Wednesday 12th September
Wake early. Rain likely. Rain falling, today I’ll stay at home, start a larger piece. The posts around the spring are still fresh in mind, in boatlike formation so I draw them stark and monumental. I sit out by the harbor at lunch and read E.M.Forster’s The Siren’s Song. It has the most amazing opening paragraph I think I’ve ever read.
“Few things have been more beautiful than my note book on the Deist Controversy as it fell downward through the waters of the Mediterranean. It dived, like a piece of black slate, but opened soon, disclosing leaves of pale green, which quivered into blue. Now it had vanished, now it was a piece of magical india rubber stretching out to infinity, now it was a book again, but bigger than the book of all knowledge. It grew more fantastic as it reached the bottom, where a puff of sand welcomed it and obscured it from view. But it reappeared, quite sane though a little tremulous, lying decently open on its back, while unseen fingers fidgeted among its leaves.”
As I read, they’re filming Cbeebies a few houses down. A dog starts barking every time they begin.
Saturday 15th September
When the archaeologists are here it can be seen as fallow. They come, and they enrich.

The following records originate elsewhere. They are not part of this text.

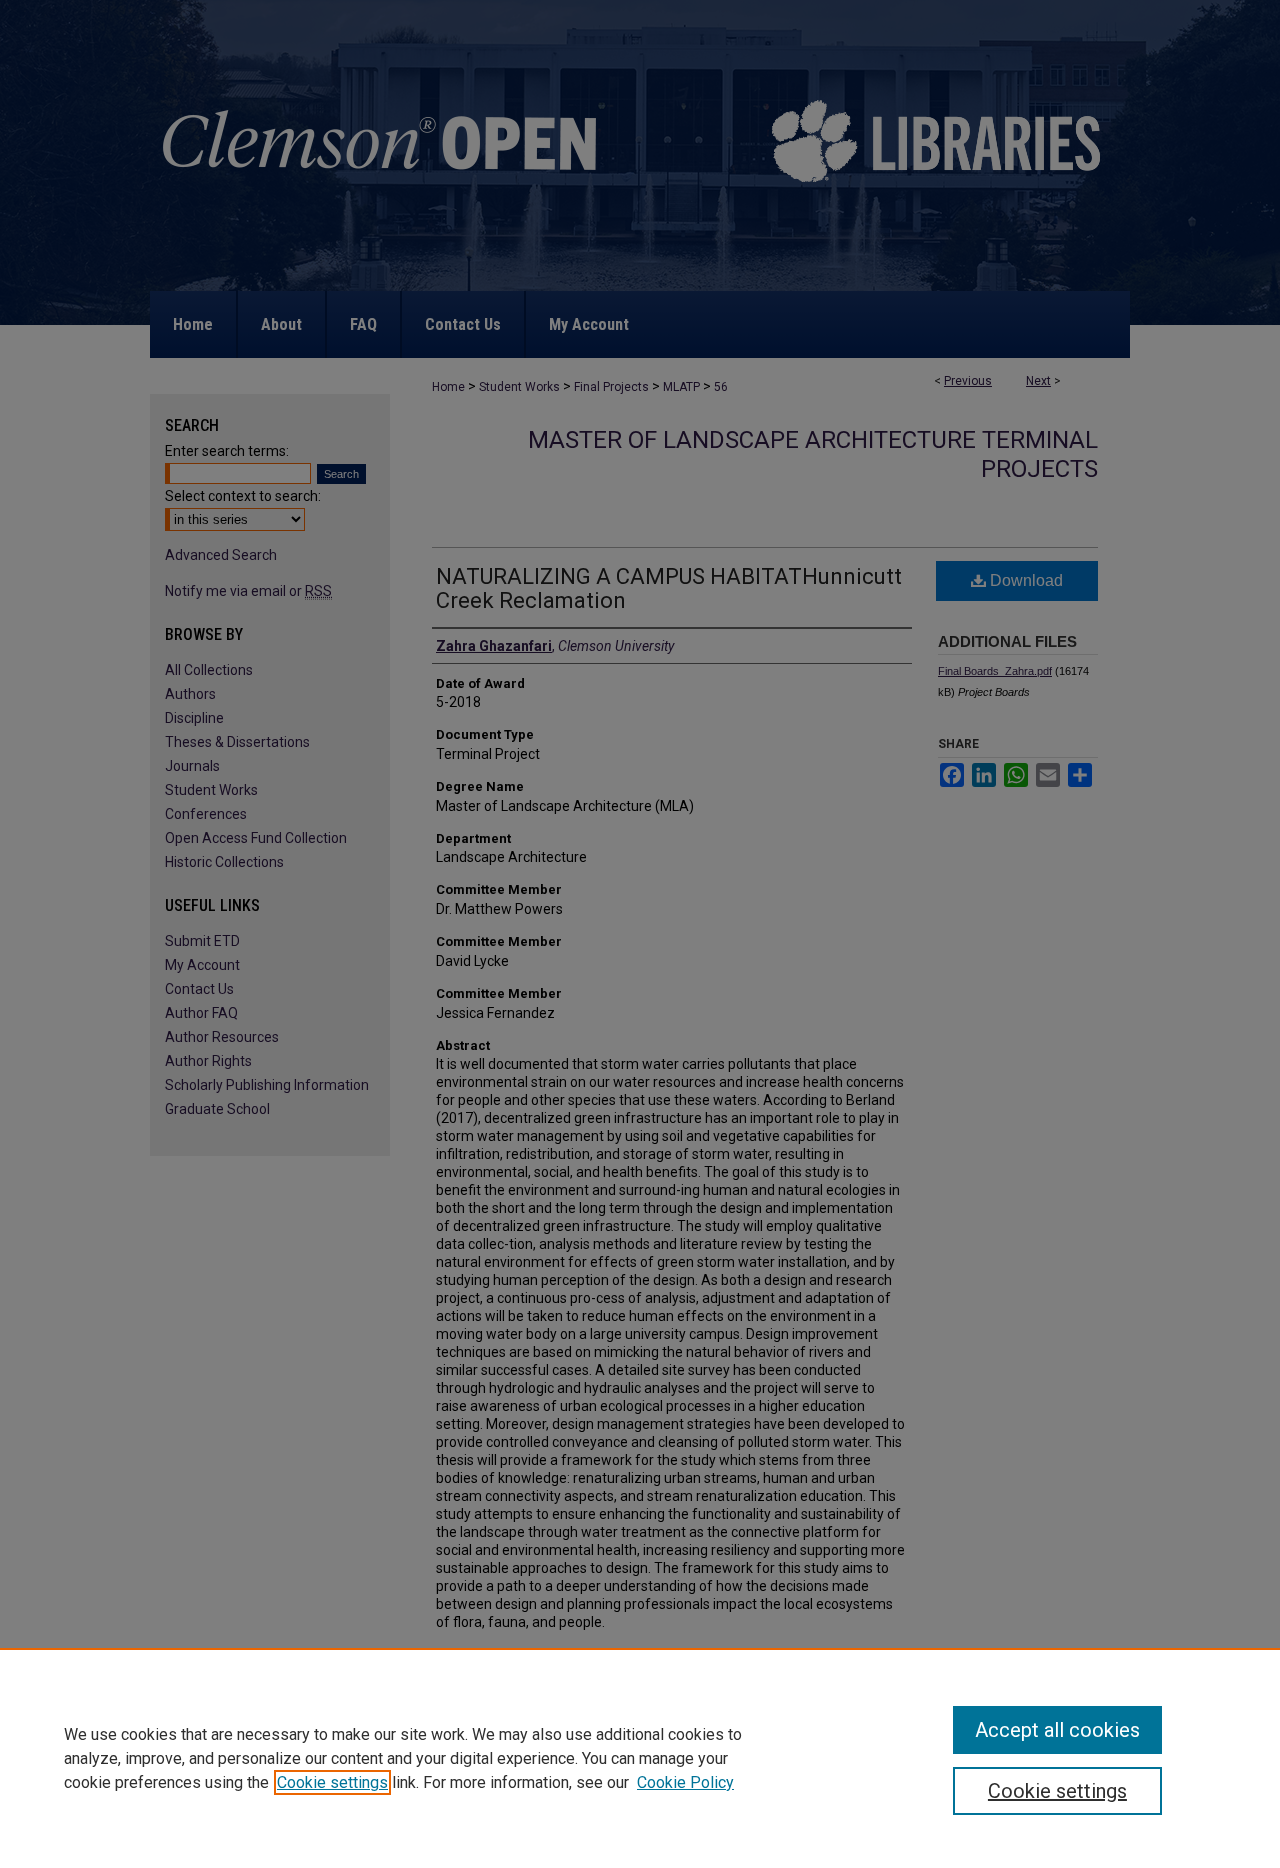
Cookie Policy (685, 1782)
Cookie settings (332, 1782)
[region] (640, 1758)
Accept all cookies (1057, 1730)
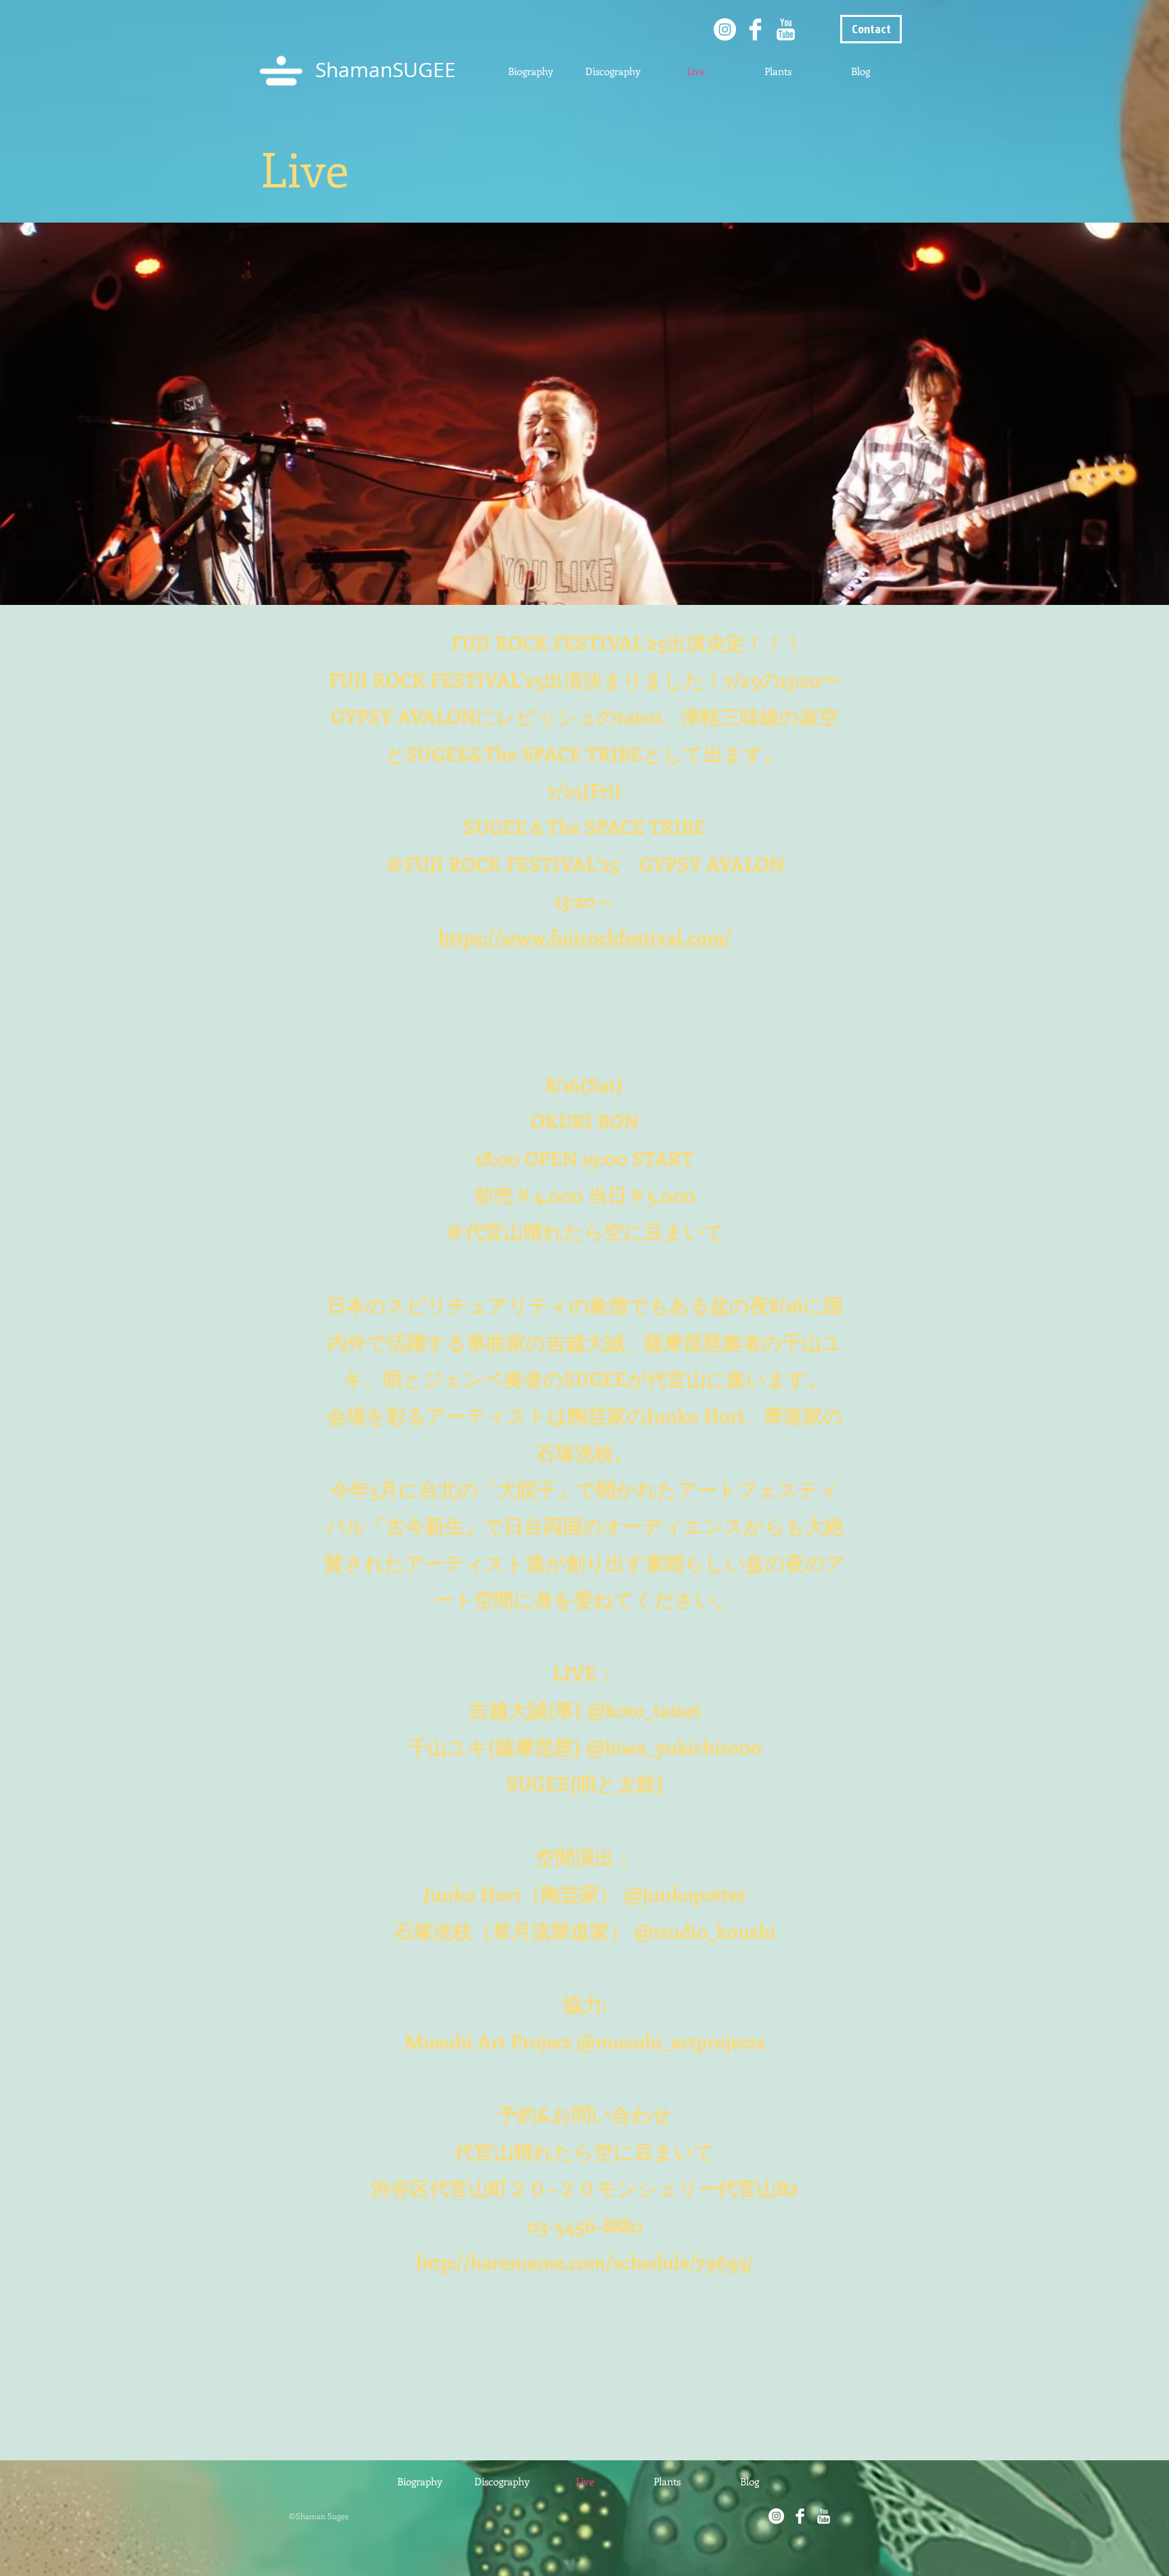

I was thinking of Reaper Man (by Terry Pratchett) the other day, all this golden crop and time. Today I visited the horse in the field on from the Roman site. It took a couple of minutes for me to realise that he only has one eye. The eye he doesn’t have he turned towards me often. It’s velvety inside, a smooth shadowed hollow, a continuation of horse face. He looks dead. I fancy he is like Binky, a Deaths Head or ‘Mari Llwyd’. But I’m told after it’s a perfectly earthly sort of hell – some bastard shot it out with an air gun.
Etty is coming tomorrow, a lady of Gallihowe. Today I spent pacing around, dowsing for any last information. I walk the boundary hedge that runs straight out in line with the spring from Gallihowe. It’s a larger mound than many of the other field boundaries, there are gnarled old hawthorns, uneven gaps between them now. Two large stone troughs. Hardwood. There are flattened glades in the grass and patches of hard dry earth, bedded down by animals. I feel I want to hang around. It feels like a rite, a stitch from end to end.
Sunday 16th September
Last walk in. The hills are easier today. I try to see where the Bronze Age wooden posts were found at CowBar, but can’t. I see a small baby fieldmouse on the road near Boulby Bank and stroke it’s little back. The light at the top is golden on the fields and blue black over the cliff. There are site tours today, so Steve is off with them, the team are observed, the wind is blowing and the mood is gone. I’ll be sad to leave in the morning. I’m sad about it now.